Dominando la Baixa desde una de las colinas más altas de la
ciudad, la historia del castillo cuenta con más de ocho siglos. Excavaciones
arqueológicas en el lugar dan cuenta de la existencia de un poblado fortificado
ya en el siglo VI de nuestra era, pero la construcción del castillo propiamente
dicho data de los siglos X y XI, cuando Al Uzbuna, tal como llamaban los
árabes a Lisboa, era una importante
ciudad portuaria musulmana.
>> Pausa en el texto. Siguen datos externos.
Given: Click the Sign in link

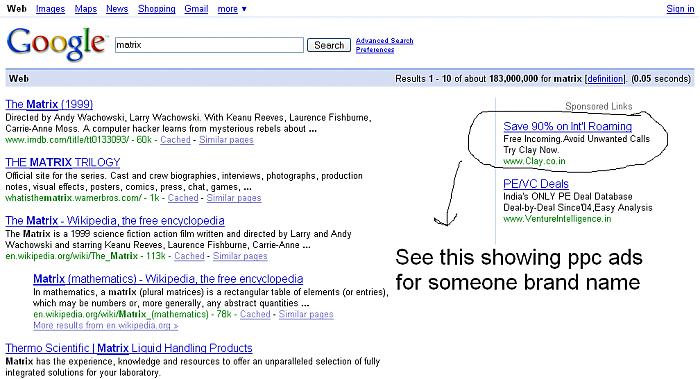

La medina se extendía en las laderas de la colina
hasta alcanzar el río y parte de la misma estaba también protegida por una
muralla.
La fortificación en la colina era, entonces, centro militar y residencia de altos mandatarios y nobles musulmanes, hasta que en 1147, Afonso Henriquez, primer rey cristiano de Portugal, conquistó la ciudad a los moros, quienes opusieron gran resistencia.
La leyenda en torno a
este asalto enaltece la figura de un caballero llamado Martim Moniz
quien para impedir que los moros
cerraban la puerta del castillo, se interpuso en el quicio, usando su propio cuerpo
como cuña, hecho que le costó la vida. La puerta que se encuentra en la Praca
Nova lleva su nombre evocando aquel legendario acontecimiento.